Welch, Hawley Introduce Bipartisan Bill Increasing Public Transparency and Accountability into Corporate Criminal Settlement Agreements

Oct 2, 2024

WASHINGTON, D.C.U.S. Senators Peter Welch (D-Vt.) and Josh Hawley (R-Mo.) introduced the Hold Corporate Criminals Accountable Act, bipartisan legislation to increase public transparency and accountability by allowing courts to consider the public interest in approving corporate criminal settlement agreements that don’t involve a conviction. The bipartisan bill will also provide more prosecutorial tools to combat corporate criminal actors by extending statutes of limitations and requiring more cooperation by wrongdoers in order to receive a reduction in punishment. 

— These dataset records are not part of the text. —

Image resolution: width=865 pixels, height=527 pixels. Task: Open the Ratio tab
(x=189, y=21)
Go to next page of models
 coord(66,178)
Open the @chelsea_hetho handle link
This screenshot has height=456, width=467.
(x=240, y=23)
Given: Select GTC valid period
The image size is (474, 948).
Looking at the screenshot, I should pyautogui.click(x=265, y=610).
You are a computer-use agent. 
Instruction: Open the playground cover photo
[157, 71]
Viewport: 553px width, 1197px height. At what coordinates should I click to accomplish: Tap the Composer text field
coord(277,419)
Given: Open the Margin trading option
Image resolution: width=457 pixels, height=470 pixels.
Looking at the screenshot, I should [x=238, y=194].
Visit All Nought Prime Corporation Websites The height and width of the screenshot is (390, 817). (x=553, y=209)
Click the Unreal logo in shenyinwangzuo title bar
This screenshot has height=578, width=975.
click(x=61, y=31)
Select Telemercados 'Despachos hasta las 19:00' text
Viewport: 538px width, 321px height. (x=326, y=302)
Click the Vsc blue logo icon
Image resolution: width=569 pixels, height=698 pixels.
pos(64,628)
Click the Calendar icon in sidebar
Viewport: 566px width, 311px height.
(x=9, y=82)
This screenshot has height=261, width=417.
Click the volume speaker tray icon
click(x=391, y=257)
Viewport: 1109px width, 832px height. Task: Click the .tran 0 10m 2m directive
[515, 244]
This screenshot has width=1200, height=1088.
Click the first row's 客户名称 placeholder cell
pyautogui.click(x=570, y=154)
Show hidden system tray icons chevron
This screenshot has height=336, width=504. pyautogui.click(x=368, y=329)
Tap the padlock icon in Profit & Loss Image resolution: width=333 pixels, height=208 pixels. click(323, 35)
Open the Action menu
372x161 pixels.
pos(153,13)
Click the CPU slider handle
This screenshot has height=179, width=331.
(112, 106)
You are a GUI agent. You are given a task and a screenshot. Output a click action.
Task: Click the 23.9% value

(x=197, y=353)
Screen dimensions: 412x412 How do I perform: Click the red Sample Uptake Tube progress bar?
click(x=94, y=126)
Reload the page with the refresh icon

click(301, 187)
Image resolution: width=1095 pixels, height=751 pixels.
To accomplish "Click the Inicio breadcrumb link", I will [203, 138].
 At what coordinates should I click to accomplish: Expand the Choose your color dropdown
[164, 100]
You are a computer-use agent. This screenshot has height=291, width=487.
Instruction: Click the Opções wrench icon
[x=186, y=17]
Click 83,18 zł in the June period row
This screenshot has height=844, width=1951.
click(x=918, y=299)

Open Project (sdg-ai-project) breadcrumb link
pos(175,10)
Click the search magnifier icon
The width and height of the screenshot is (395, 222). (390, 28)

In recent years, the country has seen a rise in deferred and non-prosecution agreements—which allow corporations to resolve criminal liability without a conviction in exchange for fines or other smaller punishments. Yet, the FBI estimates the annual cost of corporate crime —$300 billion—is 20 times greater than the cost of street crime. At least 40 Fortune 500 companies have received a deferred and non-prosecution agreement, including recently Citigroup, Boeing, and Monsanto. 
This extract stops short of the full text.